> [What is expected]: Among the entries, which lines carry the string "click"? Copy each of them.

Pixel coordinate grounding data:
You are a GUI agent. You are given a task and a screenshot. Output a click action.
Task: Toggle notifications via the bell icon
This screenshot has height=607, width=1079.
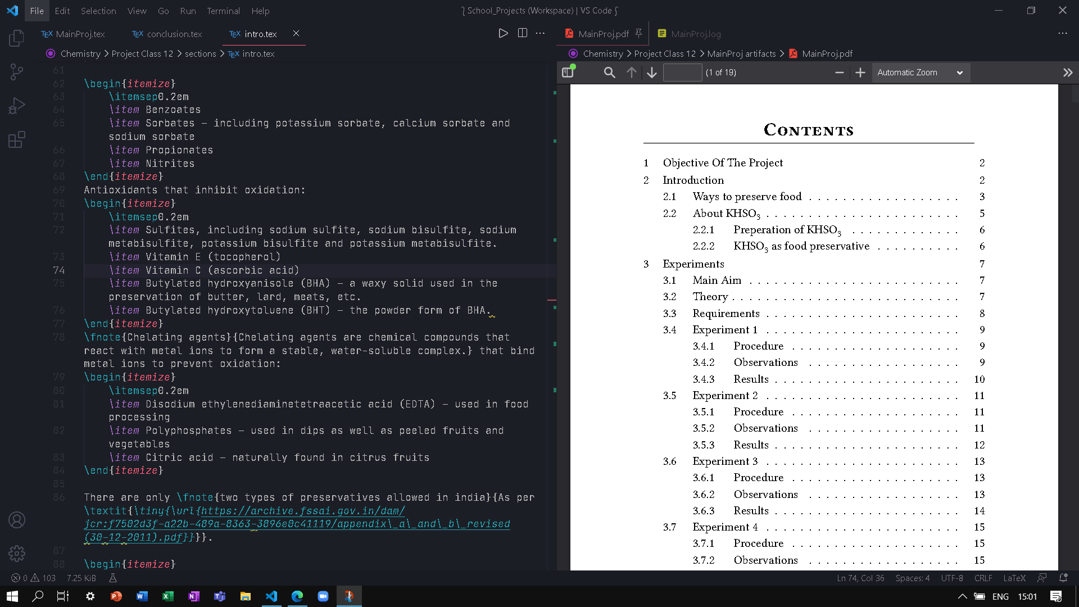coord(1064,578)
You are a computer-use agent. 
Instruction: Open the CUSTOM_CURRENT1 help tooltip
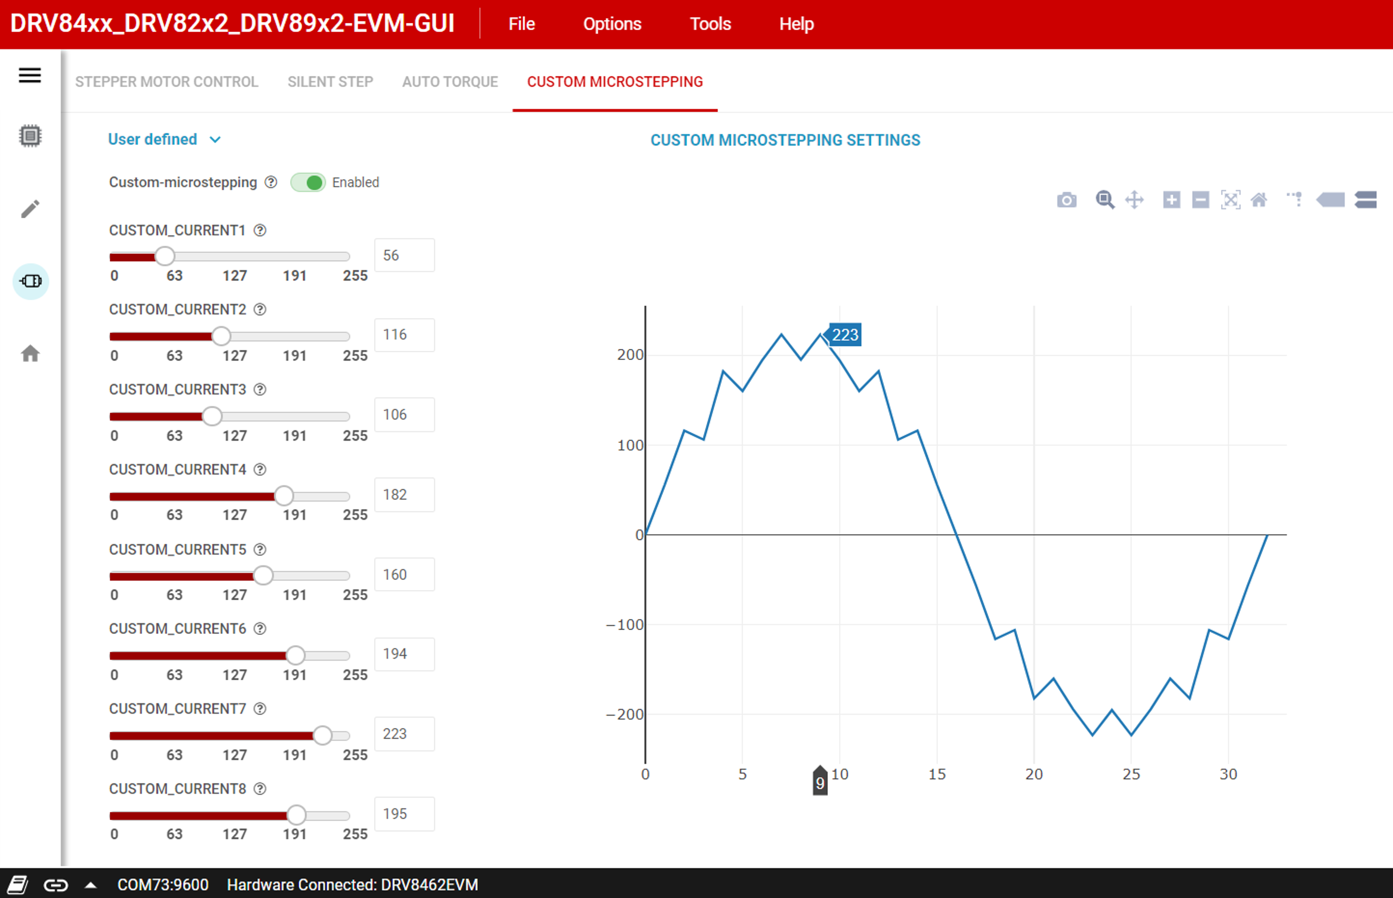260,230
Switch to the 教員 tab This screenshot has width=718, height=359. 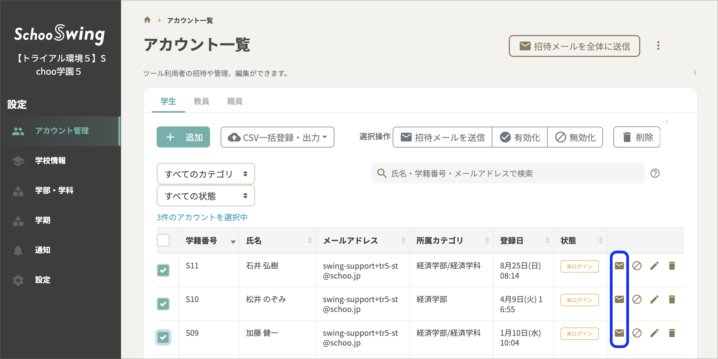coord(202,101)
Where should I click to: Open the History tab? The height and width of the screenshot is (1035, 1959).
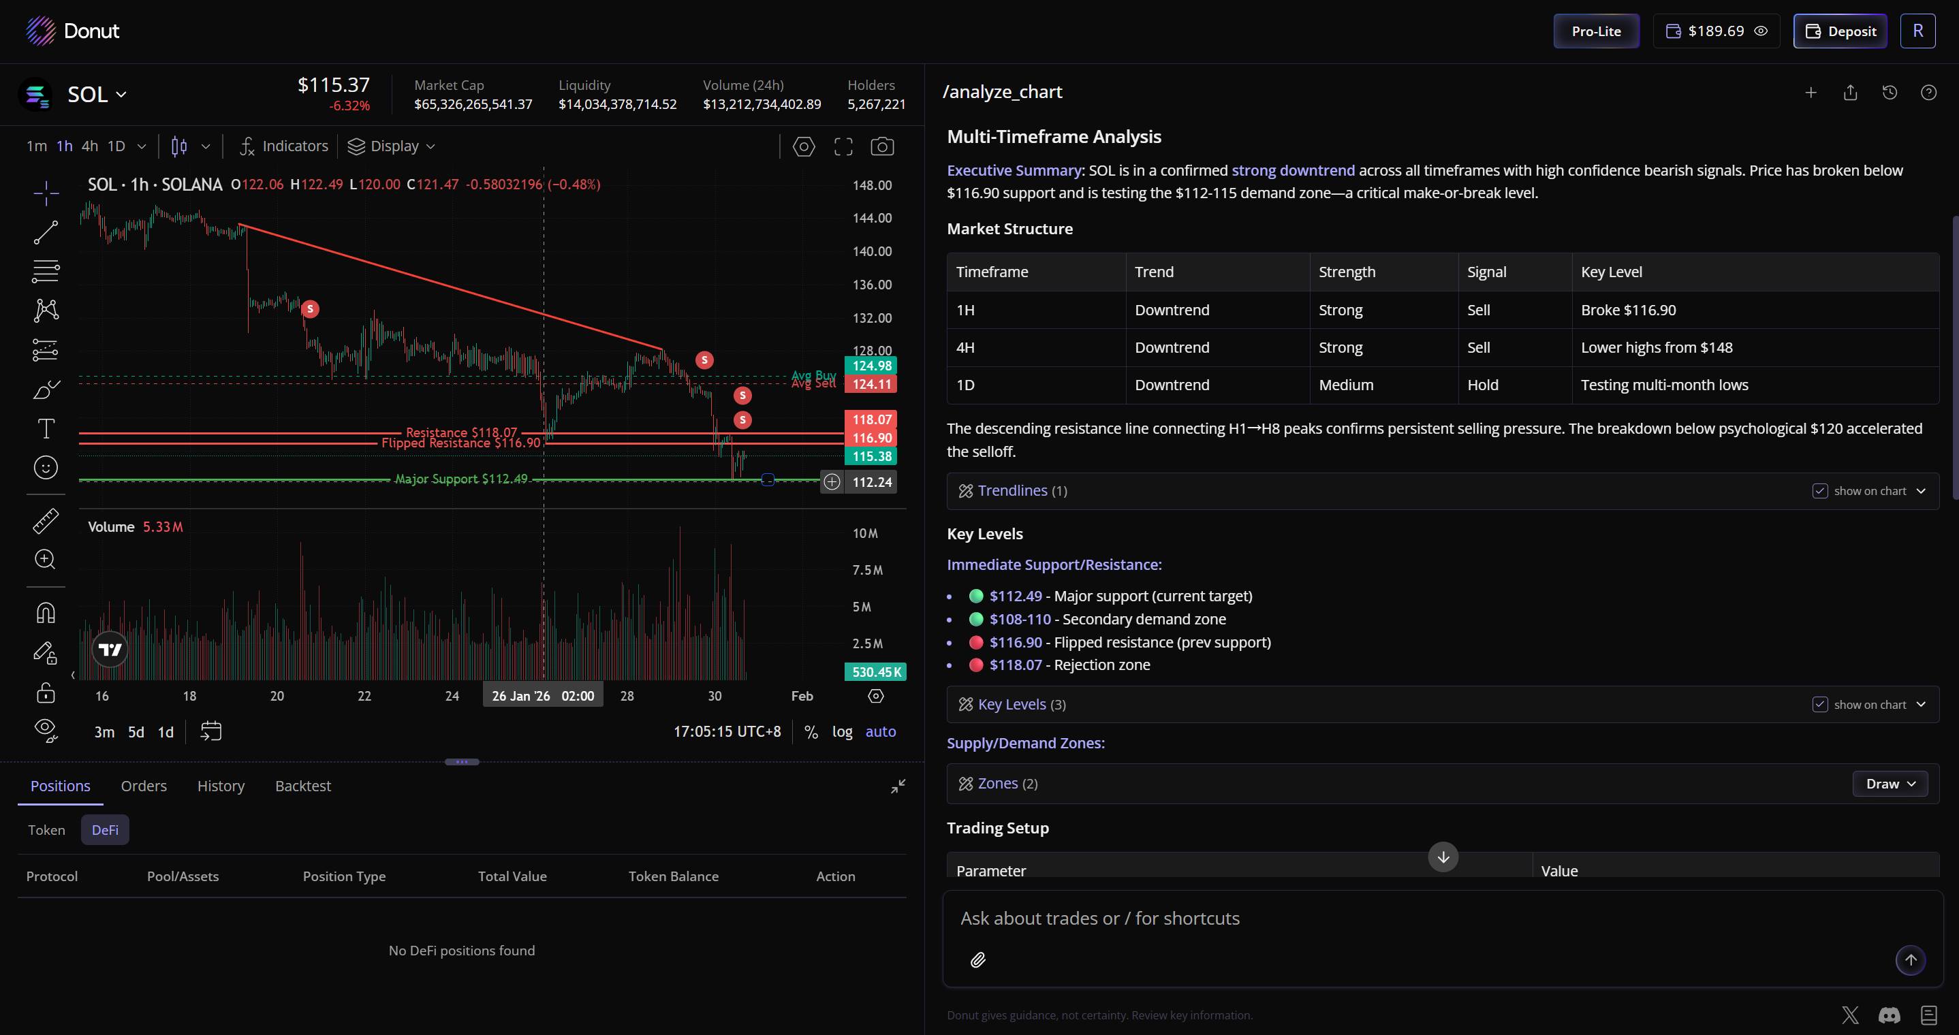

> [Response]:
You are a GUI agent. You are given a task and a screenshot. Output a click action.
Where should I click to: Open the History tab? The height and width of the screenshot is (1035, 1959).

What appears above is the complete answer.